Suatu saat ketika Joko Mursodo sedang menggembala ternak di dekat pantai, dirinya bertemu dengan seekor ikan yang berukuran raksasa. Konon menurut cerita ikan ini bisa berbicara layaknya manusia; melihat hal tersebut Joko Mursodo ketakutan. Ikan tersebut kemudian berkata kepada Joko Mursodo, kalau kelak ia akan mewarisi tahta kerajaan Galuh. Joko Mursodo sendiri tidak percaya dengan apa yang telah dikatakan ikan tersebut. Ikan raksasa itu kemudian meminta Joko Mursodo untuk menaiki punggungnya, Joko Mursodo menuruti perkataan ikan tersebut dan membawanya ke kerajaan Laut Kidul. Setelah diperlihatkan kerajaan Laut Kidul, barulah Joko Mursodo percaya bahwa dirinya memang kelak akan mewarisi tahta Kerajaan Galuh.
Saud dan Muserut kaget setengah mati mendapati Joko Mursodo tidak berada di tempat pengembalaan. Binatang ternak yang digembala oleh Joko Mursodo juga tidak ada; mereka mengira bahwa Joko Mursodo dan binatang ternaknya telah mati dimakan ikan raksasa yang menghampirinya. Berhari-hari Saud dan Muserut menangisi ketiadaan Joko Mursodo; anak yang mereka didik dari kecil hingga tumbuh dewasa.
Setelah sekian lama berpisah akhirnya Joko Mursodo, Saud dan Muserut bertemu kembali; mereka bertiga menangis haru tersedu-sedu karena bahagia setelah berpisah selama beberapa waktu.
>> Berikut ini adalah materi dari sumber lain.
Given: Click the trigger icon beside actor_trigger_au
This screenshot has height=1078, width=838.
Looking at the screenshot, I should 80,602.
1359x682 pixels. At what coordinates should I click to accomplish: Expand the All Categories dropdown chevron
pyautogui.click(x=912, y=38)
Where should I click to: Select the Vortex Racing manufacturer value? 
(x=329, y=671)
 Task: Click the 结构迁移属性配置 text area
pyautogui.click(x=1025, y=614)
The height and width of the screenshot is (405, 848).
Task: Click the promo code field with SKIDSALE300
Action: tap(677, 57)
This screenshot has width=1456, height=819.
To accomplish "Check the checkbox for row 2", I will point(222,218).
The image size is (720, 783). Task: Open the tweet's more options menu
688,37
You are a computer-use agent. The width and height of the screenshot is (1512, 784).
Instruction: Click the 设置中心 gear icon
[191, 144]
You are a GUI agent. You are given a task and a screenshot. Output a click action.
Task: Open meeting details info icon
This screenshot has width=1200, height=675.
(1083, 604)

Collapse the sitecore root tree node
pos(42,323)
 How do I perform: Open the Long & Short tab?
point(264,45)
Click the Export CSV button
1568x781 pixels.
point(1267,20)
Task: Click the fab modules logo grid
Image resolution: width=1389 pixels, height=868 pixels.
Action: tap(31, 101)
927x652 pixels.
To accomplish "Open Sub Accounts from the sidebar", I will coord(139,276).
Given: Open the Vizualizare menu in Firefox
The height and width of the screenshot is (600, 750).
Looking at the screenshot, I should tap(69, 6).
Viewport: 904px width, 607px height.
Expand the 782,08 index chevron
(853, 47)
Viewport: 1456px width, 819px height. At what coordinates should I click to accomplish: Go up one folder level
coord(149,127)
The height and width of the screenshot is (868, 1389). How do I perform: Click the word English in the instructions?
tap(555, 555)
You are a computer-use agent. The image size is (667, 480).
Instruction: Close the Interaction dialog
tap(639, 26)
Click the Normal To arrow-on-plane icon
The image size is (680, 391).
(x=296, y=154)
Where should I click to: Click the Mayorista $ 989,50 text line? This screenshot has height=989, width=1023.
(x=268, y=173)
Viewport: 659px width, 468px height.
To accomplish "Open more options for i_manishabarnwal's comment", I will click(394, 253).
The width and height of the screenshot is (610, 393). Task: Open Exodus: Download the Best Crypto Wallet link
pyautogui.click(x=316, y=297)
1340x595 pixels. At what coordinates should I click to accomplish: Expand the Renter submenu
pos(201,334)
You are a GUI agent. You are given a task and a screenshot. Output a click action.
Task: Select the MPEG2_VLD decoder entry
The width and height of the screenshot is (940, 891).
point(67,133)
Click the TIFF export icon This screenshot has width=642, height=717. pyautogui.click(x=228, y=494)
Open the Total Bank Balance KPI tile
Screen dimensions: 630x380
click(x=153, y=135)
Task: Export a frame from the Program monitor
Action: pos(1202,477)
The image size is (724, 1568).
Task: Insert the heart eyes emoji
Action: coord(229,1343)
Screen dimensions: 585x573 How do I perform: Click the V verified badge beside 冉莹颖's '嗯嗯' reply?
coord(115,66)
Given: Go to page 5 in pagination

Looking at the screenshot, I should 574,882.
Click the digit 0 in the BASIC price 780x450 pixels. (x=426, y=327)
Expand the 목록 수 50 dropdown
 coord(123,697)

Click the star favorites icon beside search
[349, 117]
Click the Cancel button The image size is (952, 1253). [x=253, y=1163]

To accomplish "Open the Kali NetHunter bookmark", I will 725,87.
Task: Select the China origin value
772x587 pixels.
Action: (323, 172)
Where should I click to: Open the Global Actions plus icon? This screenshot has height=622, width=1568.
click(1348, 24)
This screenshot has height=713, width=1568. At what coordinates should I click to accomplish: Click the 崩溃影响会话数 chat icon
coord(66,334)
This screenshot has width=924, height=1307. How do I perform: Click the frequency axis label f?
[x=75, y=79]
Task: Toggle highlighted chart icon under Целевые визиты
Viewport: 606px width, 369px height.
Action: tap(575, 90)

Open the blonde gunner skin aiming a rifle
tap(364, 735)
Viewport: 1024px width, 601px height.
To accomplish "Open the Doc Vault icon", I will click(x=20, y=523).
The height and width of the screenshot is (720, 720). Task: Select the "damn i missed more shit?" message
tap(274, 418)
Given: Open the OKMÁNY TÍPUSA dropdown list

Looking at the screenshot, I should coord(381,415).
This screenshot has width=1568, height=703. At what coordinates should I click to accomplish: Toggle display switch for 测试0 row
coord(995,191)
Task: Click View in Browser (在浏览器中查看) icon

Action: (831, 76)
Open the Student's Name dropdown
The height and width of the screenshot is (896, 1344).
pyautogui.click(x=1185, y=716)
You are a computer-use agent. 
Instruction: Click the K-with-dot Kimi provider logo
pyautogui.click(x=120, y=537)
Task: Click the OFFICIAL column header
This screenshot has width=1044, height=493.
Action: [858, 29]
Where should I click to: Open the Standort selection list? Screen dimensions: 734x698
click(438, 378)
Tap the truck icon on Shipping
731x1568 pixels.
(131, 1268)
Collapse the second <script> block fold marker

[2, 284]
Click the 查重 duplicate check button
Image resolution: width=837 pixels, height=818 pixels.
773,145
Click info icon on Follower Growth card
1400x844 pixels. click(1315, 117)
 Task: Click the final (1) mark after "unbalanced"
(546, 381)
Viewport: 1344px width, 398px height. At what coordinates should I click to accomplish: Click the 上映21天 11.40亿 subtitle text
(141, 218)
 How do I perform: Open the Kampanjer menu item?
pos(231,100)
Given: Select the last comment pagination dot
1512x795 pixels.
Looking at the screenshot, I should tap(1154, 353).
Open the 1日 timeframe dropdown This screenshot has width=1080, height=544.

Tempat bertemunya Joko Mursodo, Saud, dan Muserut tersebut kemudian dikenal oleh masyarakat dengan Petilasan Gedhong Lengis. Dinamakan Gedhong Lengis karena rumah tersebut menjadi tempat bertemunya Joko Mursodo, Saud dan Muserut dalam keadaan menangis haru bahagia.
Kisah Joko Mursodo kemudian berlanjut. Pada waktu itu tersiar kabar bahwa raja Kerajaan Galuh yang tidak lain adalah ayah dari Joko Mursodo, membuat sebuah sayembara; barang siapa bisa meredam kekacauan dan pertikaian yang berada di dalam wilayah kekuasaan Kerajaan Galuh, maka ia akan dijadikan raja selanjutnya. Sayembara tersebut dibuat karena beberapa tahun setelah Dewi Naga Ningrum diusir dari kerajaan, banyak sekali keributan dan kekacauan yang terjadi di wilayah Kerajaan Galuh.
Joko Mursodo diyakinkan oleh kedua pengasuhnya yakni Saud dan Muserut, bahwa Ia pasti bisa memenangkan sayembara tersebut. Akhirnya dengan keteguhan hati Joko Mursodo berangkat ke Tanah Sunda untuk mengikuti sayembara tersebut. Salah satu tantangan terbesar Joko Mursodo adalah saudara tirinya sendiri yang lahir dari ayah yang sama namun beda Ibu. Keduanya bersaing dan sama-sama ingin menjadi putra mahkota. Setelah melalui pertempuran sengit, saudara tirinya merelakan tahta kerajaan Galuh untuk diperintah Joko Mursodo; sedangkan saudara tirinya menjadi Raja Kerajaan Padjajaran. Demikian akhir kisah dari Joko Mursodo, Saut dan Muserut yang menjadi legenda di Desa Balong yang telah meninggalkan petilasan Gedhong Lengis.
Petilasan Gedhong Lengis sampai saat ini masih terawat. Petilasan yang terletak di area tanah seluas 7 x 7 meter ini terbuat dari kayu. Petilasan berbentuk rumah kecil dengan ukuran 3 x 4 meter. Setiap panen ketiga bertepatan dengan kamis Kliwon petilasan ini ramai dikunjungi warga. Pada waktu ini warga menyelenggarakan upacara adat Nyadran. Upacara ini selalu menyedot perhatian masyarakat; tidak hanya dari masyarakat Desa Balong saja, namun banyak juga masyarakat luar yang turut hadir dalam acara ini. Tak kurang sekitar 2000-an masyarakat tiap kali nyadran selalu berdesakan mengikuti jalannya acara.